Biden, whose eldest son Beau died of glioblastoma in 2015, has spoken frequently about his desire to advance cancer research as president. First lady Jill Biden has listed the fight among her top policy priorities, and addressed the National Cancer Institute last month.

The NCI requested a $1.17 billion budget increase for the coming fiscal year, saying the funding would help address inflation costs and fund research on cancer prevention, detection, and treatment.

Three Democratic senators -- Patty Murray of Washington, Dick Durbin of Illinois, and Chris Van Hollen of Maryland -- as well as Republicans Roy Blunt of Missouri and Mike Crapo of Idaho, are slated to attend, the White House said. House Democrats Diana DeGette of Colorado and Anna Eshoo of California will also take part, as will Republicans Fred Upton of Michigan and Brett Guthrie of Kentucky.

As vice president during the Obama administration, Biden helped secure $1.8 billion over seven years in additional federal funds for his so-called “Cancer Moonshot” initiative which sought to double the rate of progress in cancer research.

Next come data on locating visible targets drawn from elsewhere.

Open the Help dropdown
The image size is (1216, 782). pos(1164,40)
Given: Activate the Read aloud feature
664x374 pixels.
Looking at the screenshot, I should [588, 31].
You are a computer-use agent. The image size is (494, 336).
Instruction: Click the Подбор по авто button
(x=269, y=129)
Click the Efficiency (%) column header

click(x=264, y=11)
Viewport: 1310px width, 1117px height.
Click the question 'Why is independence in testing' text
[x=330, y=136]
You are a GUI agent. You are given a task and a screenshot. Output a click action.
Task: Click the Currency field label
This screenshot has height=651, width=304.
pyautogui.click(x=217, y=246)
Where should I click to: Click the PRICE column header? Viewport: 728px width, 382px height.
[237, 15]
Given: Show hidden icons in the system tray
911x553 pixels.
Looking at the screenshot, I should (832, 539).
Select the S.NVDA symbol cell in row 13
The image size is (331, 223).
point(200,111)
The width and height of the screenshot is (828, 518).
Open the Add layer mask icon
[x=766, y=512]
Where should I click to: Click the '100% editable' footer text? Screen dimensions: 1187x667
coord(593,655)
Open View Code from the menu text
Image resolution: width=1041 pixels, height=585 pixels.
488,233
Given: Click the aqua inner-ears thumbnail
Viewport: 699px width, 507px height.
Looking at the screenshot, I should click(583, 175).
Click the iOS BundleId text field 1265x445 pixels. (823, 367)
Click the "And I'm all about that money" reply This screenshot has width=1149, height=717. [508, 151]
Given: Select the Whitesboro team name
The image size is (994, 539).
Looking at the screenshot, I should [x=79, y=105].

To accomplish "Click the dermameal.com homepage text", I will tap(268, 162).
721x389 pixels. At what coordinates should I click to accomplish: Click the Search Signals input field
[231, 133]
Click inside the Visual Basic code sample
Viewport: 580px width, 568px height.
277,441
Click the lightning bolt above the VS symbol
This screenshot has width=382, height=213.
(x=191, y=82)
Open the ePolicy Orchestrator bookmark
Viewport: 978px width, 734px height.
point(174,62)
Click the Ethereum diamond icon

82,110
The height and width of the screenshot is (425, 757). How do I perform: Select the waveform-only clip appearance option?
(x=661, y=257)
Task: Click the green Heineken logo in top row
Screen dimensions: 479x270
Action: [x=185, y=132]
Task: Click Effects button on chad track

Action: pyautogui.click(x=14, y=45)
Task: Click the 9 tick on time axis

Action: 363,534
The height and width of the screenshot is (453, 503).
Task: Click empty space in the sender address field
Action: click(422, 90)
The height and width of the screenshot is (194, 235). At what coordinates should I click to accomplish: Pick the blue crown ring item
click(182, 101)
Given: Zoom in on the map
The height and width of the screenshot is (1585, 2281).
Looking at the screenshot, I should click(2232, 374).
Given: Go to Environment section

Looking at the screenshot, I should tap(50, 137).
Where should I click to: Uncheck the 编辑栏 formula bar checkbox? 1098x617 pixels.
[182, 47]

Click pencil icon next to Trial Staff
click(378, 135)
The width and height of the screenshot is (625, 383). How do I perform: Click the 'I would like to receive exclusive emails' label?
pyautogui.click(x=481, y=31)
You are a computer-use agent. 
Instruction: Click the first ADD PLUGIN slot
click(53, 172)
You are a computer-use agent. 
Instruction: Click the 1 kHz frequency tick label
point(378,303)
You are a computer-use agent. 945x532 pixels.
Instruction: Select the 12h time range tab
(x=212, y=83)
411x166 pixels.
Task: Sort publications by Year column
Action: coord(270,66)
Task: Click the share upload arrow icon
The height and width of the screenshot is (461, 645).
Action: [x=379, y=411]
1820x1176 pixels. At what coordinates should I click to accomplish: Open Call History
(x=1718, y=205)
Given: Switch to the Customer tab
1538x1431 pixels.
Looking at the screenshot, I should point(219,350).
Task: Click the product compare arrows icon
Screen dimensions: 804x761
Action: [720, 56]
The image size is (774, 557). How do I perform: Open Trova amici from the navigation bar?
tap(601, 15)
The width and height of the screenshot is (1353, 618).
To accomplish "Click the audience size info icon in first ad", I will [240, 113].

Biden secured commitments from drugmakers to share research to speed oncology medicines to market. Private foundations and companies responded with pledges, including free transportation from ridesharing services to medical appointments, and IBM Corp. donating their Watson technology to the Department of Veterans Affairs to assist in preparing individual treatment plans.

Before running for president, Biden formed the Biden Cancer Initiative, an advocacy organization that focused on improving data standards and sharing and boosting access to cancer treatments as they became available. The group was shuttered when Biden decided to seek office. On the campaign trail, the president promised the fight would be a central focus of his administration.

“I promise you if I’m elected president, you’re going to see the single most important thing that changes America: we’re going to cure cancer,” Biden told a crowd in Iowa in 2019.